> What the task requires: Everything from the line containing "Projects (54, 81)" through the line containing "February 2026 (998, 2171)" should be repeated exactly, and nothing else from the data.

★ ★ ★

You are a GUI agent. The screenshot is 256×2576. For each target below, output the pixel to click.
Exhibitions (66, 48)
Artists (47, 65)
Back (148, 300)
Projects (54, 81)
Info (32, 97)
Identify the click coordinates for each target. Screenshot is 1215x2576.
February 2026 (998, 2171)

★ ★ ★

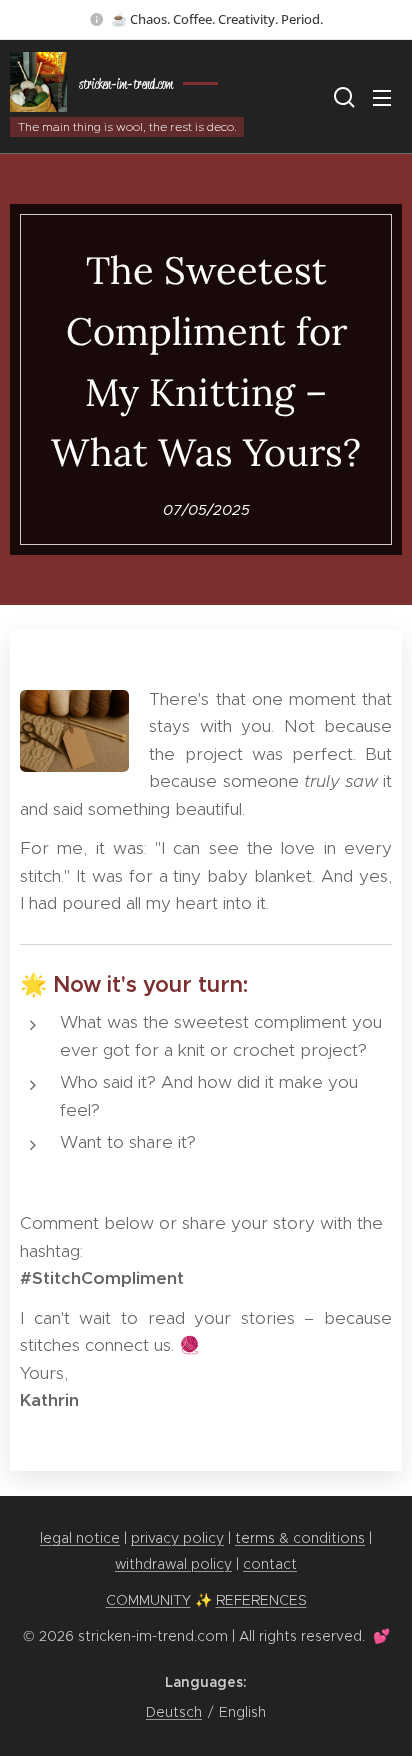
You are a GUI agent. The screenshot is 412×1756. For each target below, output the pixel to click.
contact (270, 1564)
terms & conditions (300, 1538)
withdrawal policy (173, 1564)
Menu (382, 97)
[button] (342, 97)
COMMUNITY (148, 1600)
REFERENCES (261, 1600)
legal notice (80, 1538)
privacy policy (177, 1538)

★ ★ ★

> Your solution:
Projects (54, 81)
Info (32, 97)
Identify the click coordinates for each target. Screenshot is 1215x2576.
February 2026 (998, 2171)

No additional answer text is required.